LATEST FEMALE BEAUTY PRODUCTS
Cosmetic surgery is expensive, but beauty-conscious Japanese girls and women (especially those obsessed with a more “Western” look) have low-priced workarounds to choose from–as uncovered in January by the fashion blogger Liz Katz: (1) the $63 Face-Slimmer Exercise Mouthpiece (insert it for three minutes a day, make vowel sounds and watch a “saggy” mouth turn taut); (2) the Beauty Lift High Nose nostril clip, which emits electronic vibrations to raise the proboscis’s profile; (3) an altogether different but similarly painful-appearing Nose Straightener (insert for 20 minutes a day for added “perkiness”).
HARD SCIENCE
Pornography fans are split (according to a January report on Salon.com) on whether they want male actors to use condoms, but California’s Falcon Studios has the technology to serve both audiences. Falcon’s actors wear them, but in some movies those condoms might be digitally “removed” during post-production. The major downside, said one renowned director, is the prohibitive cost–about $100,000 to re-digitize the estimated 90,000 frames in a typical “low-budget” porno film. The Falcon president said he is trying an alternative–using clever lighting during filming to de-emphasize the condom’s presence.
EARWAX CAN SOLVE CRIMES?
Security and law enforcement agencies are looking beyond traditional biometric identification techniques (such as the accurate but obtrusive fingerprint and iris scans and unobtrusive yet questionably accurate facial-recognition) and, based on recent laboratory research, are now considering earwax and underarm odors. Work by Philadelphia’s Monell Chemical Senses Center shows that ear secretions may reveal personal identity, ethnicity, health status and sexual orientation, among other information, and researchers at the Polytechnic University of Madrid (Spain) said their work demonstrates that recognizable patterns in body odor remain stable even through disease and diet change.
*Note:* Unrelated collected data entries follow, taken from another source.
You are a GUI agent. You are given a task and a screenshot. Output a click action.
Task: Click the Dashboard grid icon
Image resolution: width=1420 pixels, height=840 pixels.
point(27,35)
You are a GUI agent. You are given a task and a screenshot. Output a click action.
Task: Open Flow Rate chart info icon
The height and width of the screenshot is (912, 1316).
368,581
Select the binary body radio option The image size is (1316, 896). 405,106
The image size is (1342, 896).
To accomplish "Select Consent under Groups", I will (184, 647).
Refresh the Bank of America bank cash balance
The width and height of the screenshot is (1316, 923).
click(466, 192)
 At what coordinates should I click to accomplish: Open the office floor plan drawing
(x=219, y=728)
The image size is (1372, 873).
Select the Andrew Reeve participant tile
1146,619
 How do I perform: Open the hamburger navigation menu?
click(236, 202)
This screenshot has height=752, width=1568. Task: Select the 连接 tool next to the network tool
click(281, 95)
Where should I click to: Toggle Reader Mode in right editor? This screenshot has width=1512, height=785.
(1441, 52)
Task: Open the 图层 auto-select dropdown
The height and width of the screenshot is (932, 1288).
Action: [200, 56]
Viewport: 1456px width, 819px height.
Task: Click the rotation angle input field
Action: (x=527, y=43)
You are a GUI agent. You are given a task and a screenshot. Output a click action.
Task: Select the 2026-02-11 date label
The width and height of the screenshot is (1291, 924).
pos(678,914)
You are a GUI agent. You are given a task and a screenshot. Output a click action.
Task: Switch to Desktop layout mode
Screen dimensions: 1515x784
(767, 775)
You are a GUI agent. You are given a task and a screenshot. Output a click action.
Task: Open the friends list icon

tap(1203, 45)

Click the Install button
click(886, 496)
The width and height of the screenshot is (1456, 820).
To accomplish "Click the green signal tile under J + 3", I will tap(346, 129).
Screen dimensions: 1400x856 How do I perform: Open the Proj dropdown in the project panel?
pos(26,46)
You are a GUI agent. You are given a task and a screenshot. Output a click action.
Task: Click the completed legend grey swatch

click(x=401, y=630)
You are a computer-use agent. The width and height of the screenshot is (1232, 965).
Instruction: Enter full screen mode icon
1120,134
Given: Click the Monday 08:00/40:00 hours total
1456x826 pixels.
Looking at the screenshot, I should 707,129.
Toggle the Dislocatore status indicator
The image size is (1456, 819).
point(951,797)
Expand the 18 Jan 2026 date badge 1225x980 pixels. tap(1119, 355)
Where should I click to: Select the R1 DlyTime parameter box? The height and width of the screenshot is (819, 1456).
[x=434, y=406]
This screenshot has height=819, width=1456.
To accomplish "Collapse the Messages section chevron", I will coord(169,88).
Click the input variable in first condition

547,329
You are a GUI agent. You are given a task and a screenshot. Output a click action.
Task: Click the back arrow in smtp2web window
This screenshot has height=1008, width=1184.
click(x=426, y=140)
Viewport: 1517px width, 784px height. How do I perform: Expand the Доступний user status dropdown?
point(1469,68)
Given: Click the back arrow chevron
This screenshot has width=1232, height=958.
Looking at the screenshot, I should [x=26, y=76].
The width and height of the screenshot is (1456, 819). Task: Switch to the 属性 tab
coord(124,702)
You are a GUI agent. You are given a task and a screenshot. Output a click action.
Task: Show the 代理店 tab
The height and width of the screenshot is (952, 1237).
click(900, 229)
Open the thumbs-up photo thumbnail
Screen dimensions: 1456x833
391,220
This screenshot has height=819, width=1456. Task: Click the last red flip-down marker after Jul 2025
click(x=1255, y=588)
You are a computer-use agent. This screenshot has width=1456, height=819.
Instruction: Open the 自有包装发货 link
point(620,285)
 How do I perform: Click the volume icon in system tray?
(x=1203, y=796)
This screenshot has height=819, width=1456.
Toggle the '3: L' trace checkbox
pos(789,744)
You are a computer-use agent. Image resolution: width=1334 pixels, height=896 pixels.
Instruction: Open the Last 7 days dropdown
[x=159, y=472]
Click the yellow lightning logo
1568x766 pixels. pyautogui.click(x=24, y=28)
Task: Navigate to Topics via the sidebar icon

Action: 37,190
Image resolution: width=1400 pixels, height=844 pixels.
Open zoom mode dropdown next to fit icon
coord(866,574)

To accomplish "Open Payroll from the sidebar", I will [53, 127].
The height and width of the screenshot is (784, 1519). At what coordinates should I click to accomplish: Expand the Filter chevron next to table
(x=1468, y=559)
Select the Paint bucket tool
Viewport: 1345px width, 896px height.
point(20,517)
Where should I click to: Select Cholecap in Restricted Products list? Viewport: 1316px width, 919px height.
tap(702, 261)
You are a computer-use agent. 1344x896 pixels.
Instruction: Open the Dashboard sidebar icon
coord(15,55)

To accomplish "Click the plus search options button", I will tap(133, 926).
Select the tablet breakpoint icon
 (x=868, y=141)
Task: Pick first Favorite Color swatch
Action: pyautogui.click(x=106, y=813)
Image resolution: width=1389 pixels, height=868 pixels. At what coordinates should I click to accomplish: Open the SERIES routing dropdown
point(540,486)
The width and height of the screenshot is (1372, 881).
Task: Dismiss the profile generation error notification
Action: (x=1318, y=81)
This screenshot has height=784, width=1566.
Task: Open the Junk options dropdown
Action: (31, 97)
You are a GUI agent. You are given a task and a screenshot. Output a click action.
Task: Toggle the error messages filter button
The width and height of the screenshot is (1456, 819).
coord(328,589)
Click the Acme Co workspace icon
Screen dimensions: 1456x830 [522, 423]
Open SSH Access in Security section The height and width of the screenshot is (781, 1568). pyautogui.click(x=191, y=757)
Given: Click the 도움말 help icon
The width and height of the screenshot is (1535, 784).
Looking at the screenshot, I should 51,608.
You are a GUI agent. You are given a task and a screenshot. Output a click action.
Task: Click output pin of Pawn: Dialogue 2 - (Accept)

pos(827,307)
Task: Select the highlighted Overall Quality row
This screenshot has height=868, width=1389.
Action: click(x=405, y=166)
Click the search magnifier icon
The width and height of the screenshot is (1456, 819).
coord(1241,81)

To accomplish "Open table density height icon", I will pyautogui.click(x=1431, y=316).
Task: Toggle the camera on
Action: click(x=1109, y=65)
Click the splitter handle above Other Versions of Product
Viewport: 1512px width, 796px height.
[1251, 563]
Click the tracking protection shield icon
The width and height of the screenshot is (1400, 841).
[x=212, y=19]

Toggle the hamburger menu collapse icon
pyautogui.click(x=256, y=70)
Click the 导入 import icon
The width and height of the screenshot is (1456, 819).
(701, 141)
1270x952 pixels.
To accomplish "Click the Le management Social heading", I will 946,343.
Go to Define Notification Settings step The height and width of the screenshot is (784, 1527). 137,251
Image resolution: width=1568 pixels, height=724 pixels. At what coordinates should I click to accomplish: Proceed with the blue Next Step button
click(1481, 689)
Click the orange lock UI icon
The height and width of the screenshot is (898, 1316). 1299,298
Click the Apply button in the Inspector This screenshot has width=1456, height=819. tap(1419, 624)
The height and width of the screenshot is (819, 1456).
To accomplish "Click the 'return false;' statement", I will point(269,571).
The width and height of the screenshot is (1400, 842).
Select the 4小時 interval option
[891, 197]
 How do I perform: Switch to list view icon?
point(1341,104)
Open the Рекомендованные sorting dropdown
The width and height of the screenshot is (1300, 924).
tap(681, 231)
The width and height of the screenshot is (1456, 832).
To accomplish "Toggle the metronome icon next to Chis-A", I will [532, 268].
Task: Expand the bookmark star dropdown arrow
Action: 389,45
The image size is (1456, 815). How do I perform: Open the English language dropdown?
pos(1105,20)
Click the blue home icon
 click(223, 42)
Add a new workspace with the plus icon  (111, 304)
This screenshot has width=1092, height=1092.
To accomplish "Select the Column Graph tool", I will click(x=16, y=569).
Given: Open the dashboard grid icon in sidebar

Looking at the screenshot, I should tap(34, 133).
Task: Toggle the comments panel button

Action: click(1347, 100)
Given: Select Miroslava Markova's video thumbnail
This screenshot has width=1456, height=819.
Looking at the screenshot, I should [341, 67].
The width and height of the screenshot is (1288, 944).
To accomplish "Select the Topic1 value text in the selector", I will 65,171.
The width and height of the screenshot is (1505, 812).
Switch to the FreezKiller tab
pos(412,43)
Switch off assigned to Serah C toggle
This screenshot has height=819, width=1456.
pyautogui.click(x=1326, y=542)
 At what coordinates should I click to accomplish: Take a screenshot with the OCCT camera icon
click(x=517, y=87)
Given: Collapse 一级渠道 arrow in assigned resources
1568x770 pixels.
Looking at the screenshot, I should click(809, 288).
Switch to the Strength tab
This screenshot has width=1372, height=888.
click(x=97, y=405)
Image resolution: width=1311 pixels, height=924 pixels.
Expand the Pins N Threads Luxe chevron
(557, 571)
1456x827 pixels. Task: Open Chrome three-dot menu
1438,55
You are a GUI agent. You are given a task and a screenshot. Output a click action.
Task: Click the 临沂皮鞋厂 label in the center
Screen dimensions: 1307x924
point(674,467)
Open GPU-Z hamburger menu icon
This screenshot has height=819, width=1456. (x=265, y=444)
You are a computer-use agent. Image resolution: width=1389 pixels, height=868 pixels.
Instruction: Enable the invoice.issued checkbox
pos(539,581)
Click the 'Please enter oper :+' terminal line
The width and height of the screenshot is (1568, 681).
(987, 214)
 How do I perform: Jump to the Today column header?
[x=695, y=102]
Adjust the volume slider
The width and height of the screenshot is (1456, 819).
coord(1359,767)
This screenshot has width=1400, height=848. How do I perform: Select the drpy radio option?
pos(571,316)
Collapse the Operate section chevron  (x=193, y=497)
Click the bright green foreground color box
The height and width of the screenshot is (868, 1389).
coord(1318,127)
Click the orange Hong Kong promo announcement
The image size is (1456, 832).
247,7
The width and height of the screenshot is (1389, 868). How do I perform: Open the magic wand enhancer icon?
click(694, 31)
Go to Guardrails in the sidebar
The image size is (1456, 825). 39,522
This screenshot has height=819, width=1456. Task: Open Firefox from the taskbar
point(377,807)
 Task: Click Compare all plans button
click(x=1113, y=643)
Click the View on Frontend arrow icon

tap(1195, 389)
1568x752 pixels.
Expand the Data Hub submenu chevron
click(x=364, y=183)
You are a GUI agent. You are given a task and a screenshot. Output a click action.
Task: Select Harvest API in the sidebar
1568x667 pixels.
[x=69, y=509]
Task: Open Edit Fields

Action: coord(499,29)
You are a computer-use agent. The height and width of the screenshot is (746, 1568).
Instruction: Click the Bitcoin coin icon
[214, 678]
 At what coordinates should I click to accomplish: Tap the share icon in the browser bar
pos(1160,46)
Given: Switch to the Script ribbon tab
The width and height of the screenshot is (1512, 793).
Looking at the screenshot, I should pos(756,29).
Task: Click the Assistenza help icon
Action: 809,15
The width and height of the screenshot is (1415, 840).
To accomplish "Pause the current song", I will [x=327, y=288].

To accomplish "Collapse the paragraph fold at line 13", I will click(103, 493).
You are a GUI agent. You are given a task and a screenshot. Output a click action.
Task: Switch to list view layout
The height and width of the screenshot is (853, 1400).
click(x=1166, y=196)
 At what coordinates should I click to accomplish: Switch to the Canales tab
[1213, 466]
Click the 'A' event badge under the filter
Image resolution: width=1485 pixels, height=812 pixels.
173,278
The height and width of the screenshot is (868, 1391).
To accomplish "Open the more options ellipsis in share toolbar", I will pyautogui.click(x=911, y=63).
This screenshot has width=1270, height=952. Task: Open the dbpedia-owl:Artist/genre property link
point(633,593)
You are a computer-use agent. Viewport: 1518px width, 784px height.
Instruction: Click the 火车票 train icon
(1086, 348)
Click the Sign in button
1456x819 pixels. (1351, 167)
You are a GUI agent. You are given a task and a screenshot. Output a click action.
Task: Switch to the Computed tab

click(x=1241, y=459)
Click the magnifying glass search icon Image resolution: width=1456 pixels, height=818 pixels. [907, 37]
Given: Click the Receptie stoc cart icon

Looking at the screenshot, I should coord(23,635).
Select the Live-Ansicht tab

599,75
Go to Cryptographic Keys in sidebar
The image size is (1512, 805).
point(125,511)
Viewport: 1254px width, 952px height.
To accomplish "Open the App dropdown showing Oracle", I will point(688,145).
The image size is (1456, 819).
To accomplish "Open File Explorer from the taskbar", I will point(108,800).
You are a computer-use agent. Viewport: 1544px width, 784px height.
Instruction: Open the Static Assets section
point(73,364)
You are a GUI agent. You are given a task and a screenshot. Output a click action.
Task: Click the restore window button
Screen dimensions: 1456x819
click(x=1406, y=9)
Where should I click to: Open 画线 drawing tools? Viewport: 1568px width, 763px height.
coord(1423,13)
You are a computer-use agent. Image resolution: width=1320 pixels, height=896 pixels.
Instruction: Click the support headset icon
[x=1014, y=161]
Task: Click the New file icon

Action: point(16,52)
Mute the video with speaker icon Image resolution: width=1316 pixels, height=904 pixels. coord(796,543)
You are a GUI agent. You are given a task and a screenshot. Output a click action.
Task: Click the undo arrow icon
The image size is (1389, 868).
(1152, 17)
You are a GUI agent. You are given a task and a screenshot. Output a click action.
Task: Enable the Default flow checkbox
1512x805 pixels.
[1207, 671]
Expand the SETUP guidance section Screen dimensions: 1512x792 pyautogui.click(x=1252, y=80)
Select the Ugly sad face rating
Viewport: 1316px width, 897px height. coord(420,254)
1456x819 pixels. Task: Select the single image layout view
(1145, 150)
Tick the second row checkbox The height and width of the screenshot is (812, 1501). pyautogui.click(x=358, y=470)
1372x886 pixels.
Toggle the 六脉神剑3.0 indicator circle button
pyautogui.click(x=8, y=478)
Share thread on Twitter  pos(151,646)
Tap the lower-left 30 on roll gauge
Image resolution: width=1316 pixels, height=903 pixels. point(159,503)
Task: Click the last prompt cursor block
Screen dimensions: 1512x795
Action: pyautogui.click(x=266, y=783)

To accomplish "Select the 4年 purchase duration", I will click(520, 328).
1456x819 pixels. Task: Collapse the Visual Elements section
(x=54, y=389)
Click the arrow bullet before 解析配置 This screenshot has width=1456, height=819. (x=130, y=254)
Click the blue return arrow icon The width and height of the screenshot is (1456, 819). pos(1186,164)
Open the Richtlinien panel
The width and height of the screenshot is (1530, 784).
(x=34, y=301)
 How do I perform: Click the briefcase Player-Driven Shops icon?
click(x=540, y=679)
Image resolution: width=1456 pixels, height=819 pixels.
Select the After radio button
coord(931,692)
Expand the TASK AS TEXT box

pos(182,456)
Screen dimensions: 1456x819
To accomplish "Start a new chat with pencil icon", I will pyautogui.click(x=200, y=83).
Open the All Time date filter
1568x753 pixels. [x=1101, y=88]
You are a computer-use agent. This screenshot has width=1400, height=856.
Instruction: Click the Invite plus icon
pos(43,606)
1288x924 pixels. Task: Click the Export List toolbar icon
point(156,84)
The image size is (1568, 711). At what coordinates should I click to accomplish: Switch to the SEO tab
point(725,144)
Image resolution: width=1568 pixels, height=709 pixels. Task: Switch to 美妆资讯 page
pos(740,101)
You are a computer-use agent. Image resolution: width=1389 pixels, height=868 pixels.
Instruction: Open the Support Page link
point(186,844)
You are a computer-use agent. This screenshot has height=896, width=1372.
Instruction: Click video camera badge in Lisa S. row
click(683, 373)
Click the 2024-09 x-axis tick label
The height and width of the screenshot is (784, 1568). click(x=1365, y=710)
LEADING ECONOMIC INDICATORS
Farming continues to be a noble but grueling existence for rural residents of China, who work for the equivalent of only about $1,300 a year, but in one village (Jianshe, in southwest Sichuan province), farmers have established a co-operative capitalist model, and in January officials delivered residents their annual dividend in cold cash–the equivalent of about $2.1 million to split among 438 households. Authorities unloaded banknotes in stacks that constituted a seven-foot-high wall of money, requiring villagers to pull 24-hour shifts to guard it.
COSTS OF SPAIN’S ECONOMIC COLLAPSE
London’s Daily Mail reported in March that Spain might have as many as 2,900 recently abandoned “villages” (swaths of land with clusters of houses) deserted by owners forced into cities to find work during the current recession–and that speculators were buying entire villages at single-house prices and turning them into vacation retreats. And a formal association of sex workers in Barcelona has introduced a four-hour “introduction to prostitution” class for women transitioning from other occupations due to layoffs. Course topics include tax-return help (prostitution is not illegal in Spain) and marketing, as well as sex tricks.
LEAST COMPETENT CRIMINALS
Christopher Fulton turned himself in in Midwest City, Okla., in March after seeing a surveillance photo of the robbery of an IBC Bank. He told police he indeed must be the robber, that he saw his body in the bank photo–although he insisted that his mind had no recollection of it. Police were about to arrest Fulton, anyway, because the robber’s holdup note was written on a blank check with the account holder’s name and address (Fulton’s mom’s) scratched out, except that police-lab technology easily read through the scratch-outs.